▸ Document segment
Beyond Gold: Why the Medallion Architecture Needs a Platinum Layer

March 02, 2026

Introduction

If you are involved in data engineering, you have likely heard of the Medallion Architecture. For those not familiar, it is a paradigm used to segregate data into layers during an ETL process to provide separation of concerns and help make troubleshooting data a little easier as well as other things. These layers are the bronze, silver, and gold layers. The bronze layer is raw data from the source disparate systems. The Silver layer is an enriched layer used to clean up data from the bronze layer. The Gold layer is the curated layer that has the data in a structure that should be easy to consume for end users.

When I was first introduced to this architecture, it built upon a concept I had already figured out through the few years I had been working on data at the time. It was almost relieving to have some type of formal concept that someone else had already thought of and also that I could use to explain the idea to others who were struggling with the concepts I had been trying to implement.

A few more years down the road I found myself struggling with part of this architecture because people I talked to all interpreted it a little differently. This ambiguity hindered productive conversations at times because people would have to find a baseline definition in order to be able to discuss the concept more in depth. The piece of the architecture that has been causing confusion is the Gold layer.

If you want to skip over me explaining my frustrations, feel free to jump to the section called "The Platinum Medallion Architecture". It defines my rules for this particular architecture. If you want to understand where this concept came from, feel free to continue reading.

Is the Gold Layer Enough?

After hearing about the Medallion Architecture, I started trying to fit my concepts of data into this architecture to give it that structure. I hoped in doing this I would be able to represent the concepts to other people. Not only to other data engineers, but also to business people I was working with.

Another challenge I ran into is based on the technology, there were a few different ways to implement this architecture. In the past I mainly worked with Microsoft SQL Server for data warehouses. I then moved on to Azure Synapse for implementing Lakehouses which gave more flexibility with having a data lake involved. This is where I started struggling with the gold concept a little bit though. Now that there was a truly defined gold layer, I couldn't quite settle on the best way to implement it. Shortly after Microsoft Fabric went to generally available, we started building out solutions for clients and this made the pattern even more muddy to me.

The gold layer is supposed to be a curated layer. It is literally the "Gold" standard of data. Just like the other layers I had some well defined rules for this layer, and this is where things fell apart for me.

Rules for gold layer:

Rule Description
1 Data in a table must be consistently the same level of granularity
2 Naming of tables and fields should be descriptive of the data they represent
3 Fields in tables should be in a data type that can be easily consumed by a semantic model or another analytics tool
4 Tables in gold must derive their data from tables in silver
5 No table in the Gold layer should depend on another Gold layer table as its source

Rule numbers 4 and 5 may seem like the same thing, but there is an important distinction between them. Using the definition of rule 4, even if you created a table in gold from another table in gold, the data ultimately comes from silver still. Introducing rule 5, it clears that ambiguity that has bugged me so much which is defining that a table in gold should not depend on another table in gold as its source for data. This explicitly closes the gap on where data can be loaded from in gold, but introduces a new problem, "How can I generate a table in gold where I need curated data from another table in gold?". This is where I started introducing the "Platinum Layer".

▸ Supplied records
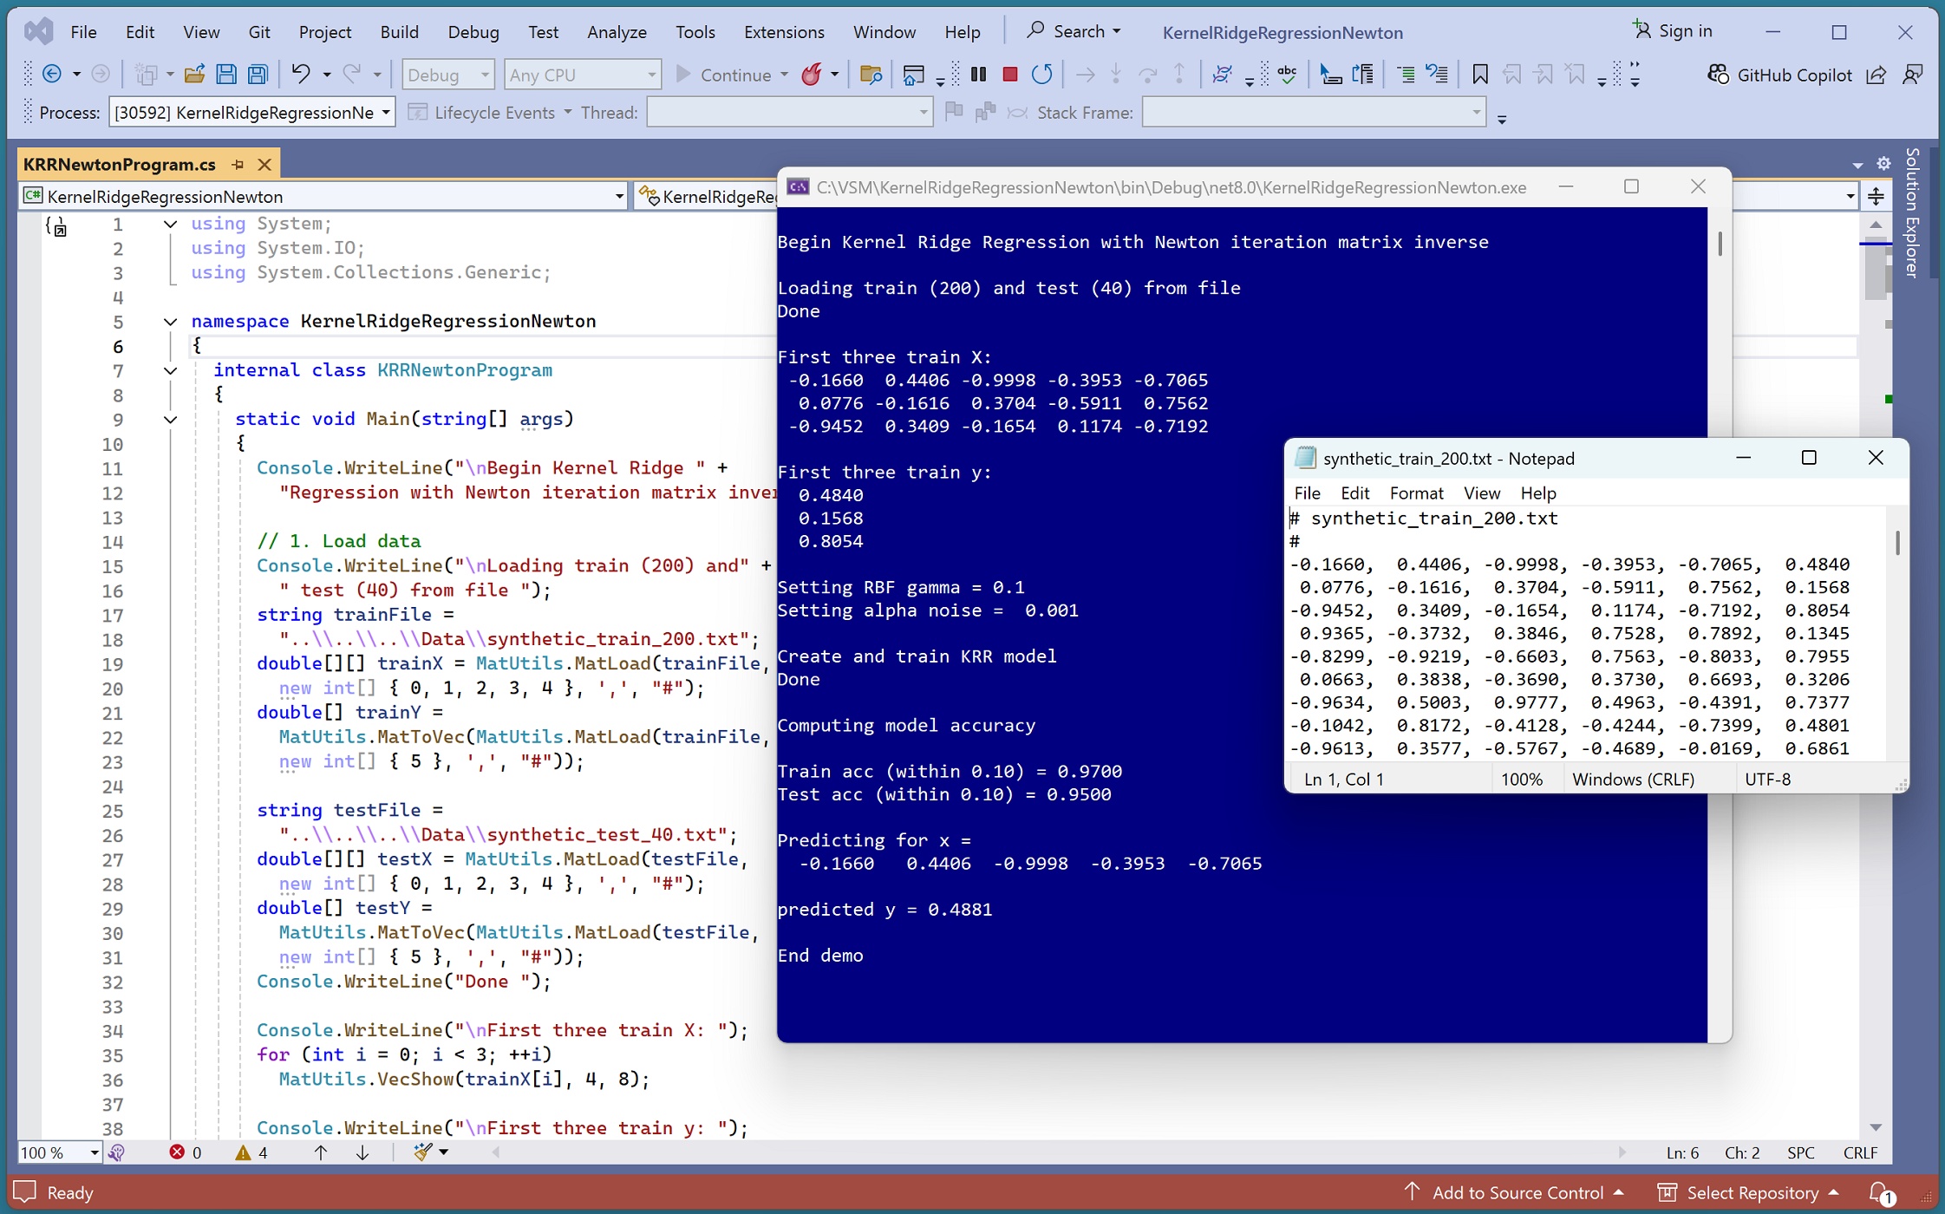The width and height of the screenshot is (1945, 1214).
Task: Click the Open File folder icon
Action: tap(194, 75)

* * *

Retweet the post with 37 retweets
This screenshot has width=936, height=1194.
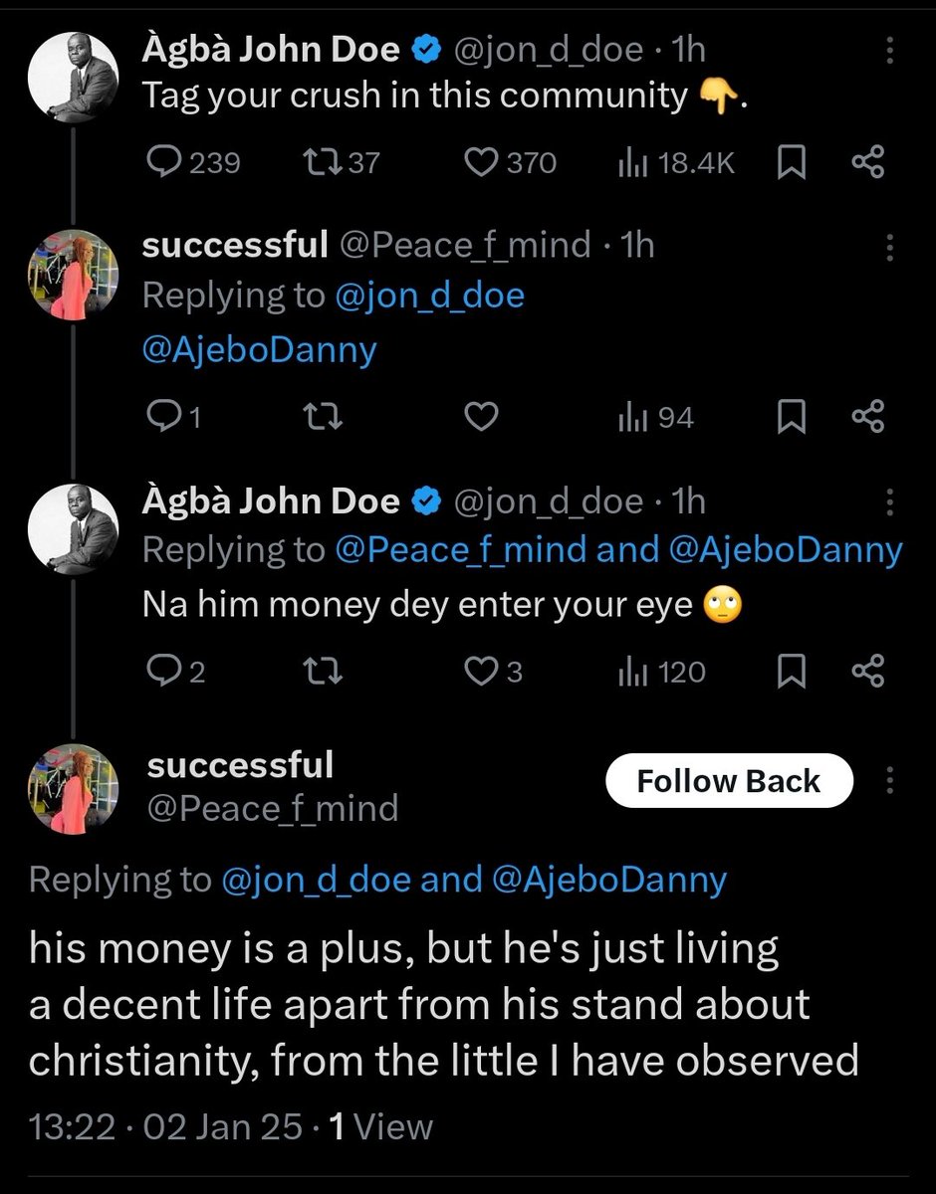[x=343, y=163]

▸ Requests
1) Name every Microsoft product or platform the Medallion Architecture article mentions.
2) Resume the article on the Medallion Architecture's Platinum layer, starting after its final sentence.
The items have no connection to the data engineering article.

▸ Results
1) Microsoft SQL Server, Azure Synapse, Microsoft Fabric

2)
Introducing the Platinum Layer

The Platinum Layer is the new curated layer. This is where data should be consumed by semantic models or other analytics tools.

You may ask, "So what is the point of the gold layer then?". I am glad you asked. This changes the purpose of the gold layer to be more of a "Normalized" layer. This will be easier to explain using some real world systems to use as an example.

There is a very well known software out there called SAP S/4HANA, which most people just call SAP. It is an ERP (Enterprise Resource Planning) software that supports activities for companies such as purchase orders, sales orders, deliveries, accounting, and other functionality. It has quite a complex and large database with many tables. Some tables in the database work together for different purposes. In this example I am just going to look at sales orders and how you would promote the data through the medallion architecture.

First, we will define some tables that are commonly used. I know these are not the SAP descriptions of the tables, but they are close enough for the purposes of this example.

Table Description
VBAP Line item data for sales order
VBUP Line item status for sales order
VBAK Header data for sales order
VBUK Header status for sales order

This is how the data would generally flow through the layers. The next section will clearly define the rules for these layers if you want to use it as a reference.

Bronze Layer As our raw layer, in bronze we would simply pull the four tables in by their name so that we have an exact copy of the source tables in bronze.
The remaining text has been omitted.